Training partner has bottled out of Mondays leg workout. Phoned me yesterday with a lame excuse about his car mot. I phoned him later and he admitted he's finding it hard keeping up with the intensity of the workouts (I'm nearly 20 years older than him!!)

So as I'd changed my schedule around I changed it back and did legs at home yesterday. Haven't got the equpiment at home to do a full workout so the workout consisted of 20 ballbreaking sets of squats. Have to go lighter as I'm lifting the weight up from the floor instead of down from a squat rack but increased the reps and number of sets.Paying for it this morning though.

Although I feel a million times better than the start of the week,my full appetite still hasn't come back. Ran out of pro-mass yesterday which was a pain because I've been drinking loads of that to compensate. Know that I should have upped the cals bigtime whilst on this cycle but at the moment getting in between 3500 and 4000.

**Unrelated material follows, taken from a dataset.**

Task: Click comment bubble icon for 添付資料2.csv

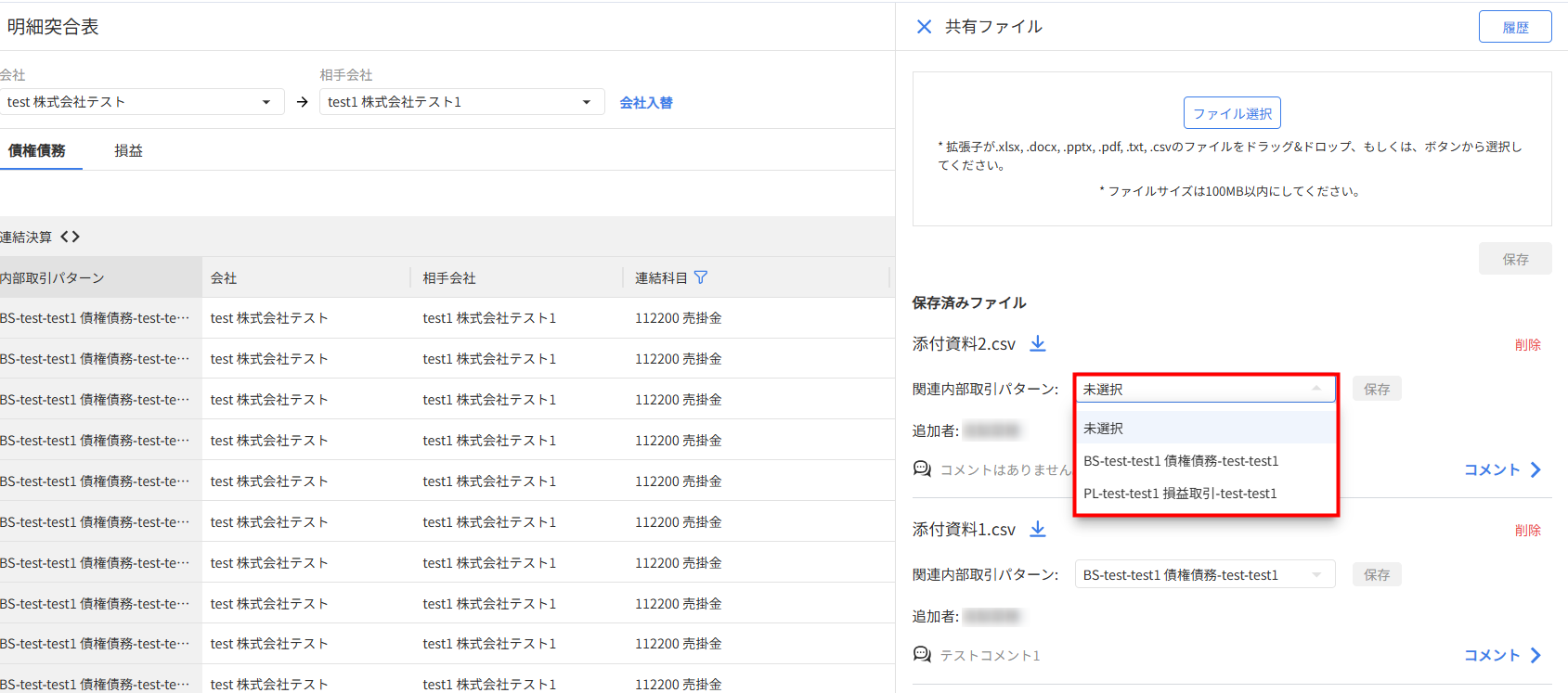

Can't make up my mind what to do about my unease about the gear. If I make this my last cycle, I think I f**k up the prospect of being in good enough shape to compete next year. And of course I've blown the chance to compete as a natty. Going to take the pressure off and see how I feel at the end of the cycle in five weeks time.


----------



## squatty (Jun 23, 2006)

A bit disappointing today. Go to the gym very early and decided to check weight and bf. Weight down 2.5lbs and bf up 2 in a week. That's obviously the consequence of struggling with food last week and then two days of eating tons - my normal clean good diet but loads of s**t as well. Reading Lee's advice on another thread, I'm gonna stop doing weight and bf checks now to the end of cycle and just rely on my eyes.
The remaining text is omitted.